Negeer je Facebook timeline
Natuurlijk kun je niet goed worden in sport als je niet extreem focust en een ijzeren discipline hebt. Iedere dag jezelf fysiek afbeulen. Alles wat je eet in dienst zetten van de prestatie, geen alcohol, vroeg naar bed en zo de grenzen van je kunnen ontdekken. Natuurlijk helpt het als je tijdens het bakken van brood niet afgeleid wordt door je timeline op Facebook. En natuurlijk mag je als bakker geen problemen hebben om midden in de nacht op te staan. Dus ook focus en discipline kun je vanuit de sport in het bedrijfsleven kopiëren.
De fysiotherapeut is ook een mens
Na de overeenkomsten; de verschillen. Neem bijvoorbeeld teamgeest. De teamspirit die Louis van Gaal gecreëerd heeft, oogst veel lof en terecht. Ik geef het je te doen om van al die bv-tjes op het veld een eenheid te smeden. Van Gaal schijnt de rol van een ieder duidelijk te hebben gemaakt. Daarnaast is het gezamenlijke doel helder: wereldkampioen worden. Toch moet je de teamspirit genuanceerd zien.
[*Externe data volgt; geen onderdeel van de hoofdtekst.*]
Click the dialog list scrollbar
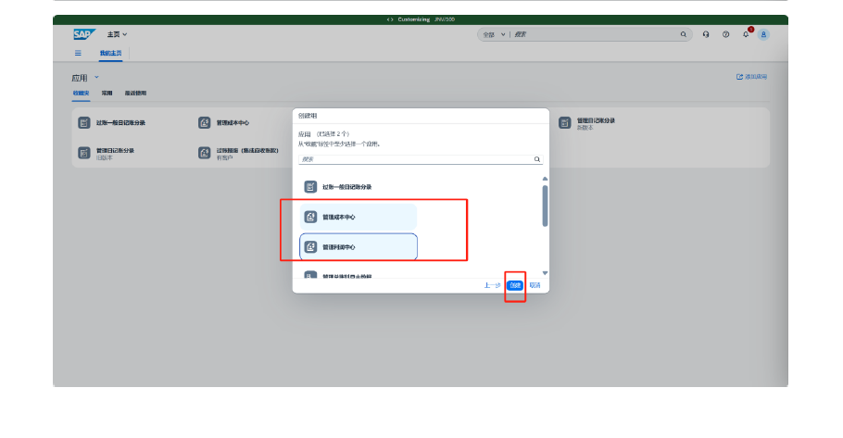This screenshot has width=843, height=438. (545, 206)
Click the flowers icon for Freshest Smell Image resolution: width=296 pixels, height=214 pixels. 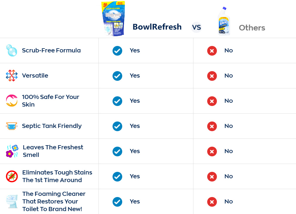pos(12,151)
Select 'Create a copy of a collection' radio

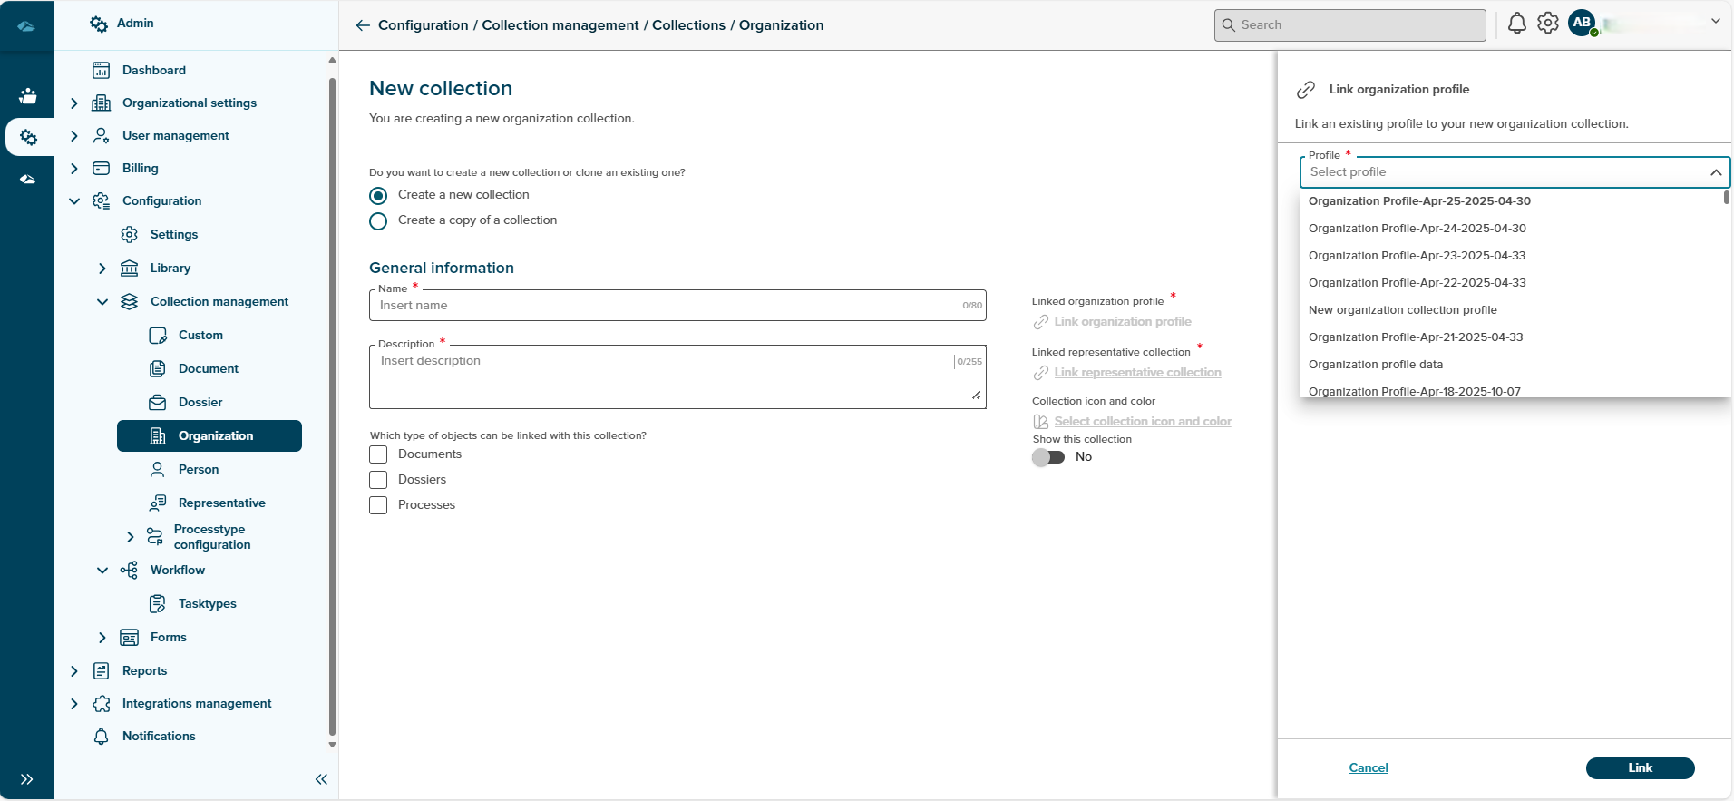coord(378,221)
Sterren als van Robin van Persie of Arjen Robben hebben meer privileges dan bijvoorbeeld de fysiotherapeut. Zolang de fysiotherapeut zich schikt in zijn rol, is er niets aan de hand. Maar ik denk na 25 jaar nog steeds met gene terug hoe ik als zogenaamde schaatsster met de fysiotherapeut omging. Hij was namelijk een sloofje. Als volwassen man met een HBO-opleiding moet een fysiotherapeut toch soms denken, wat moet ik met die verwende sporters. Overigens valt op dat de teamstructuur bij Oranje hiërarchisch is opgezet. Daar kom je bij moderne bedrijven niet meer mee weg.
Je moet niet vernietigen
Het grootste verschil tussen sport en het bedrijfsleven is de alles of niets mentaliteit. Bij sport is binnen de spelregels alles geoorloofd zolang je maar wint. Je tegenstander moet je vernietigen. Hij moet verliezen. Daarvoor moet je een alles of niets mentaliteit hebben. In het bedrijfsleven is deze eigenschap niet handig. Natuurlijk zijn er concurrenten. Maar we leven in het tijdperk van de Blue Ocean. Je komt je concurrenten altijd weer ergens tegen. Mensen die bij de concurrent werken, kunnen later bij je klant komen te werken. In het bedrijfsleven overleef je in 2014 alleen als je de mentaliteit hebt: zorg dat we allemaal mee kunnen genieten van het unieke dat we als bedrijf voortbrengen.
Dat mag dan zo zijn, voorlopig moeten we nog drie wedstrijdjes winnen. Op dit moment veel belangrijker!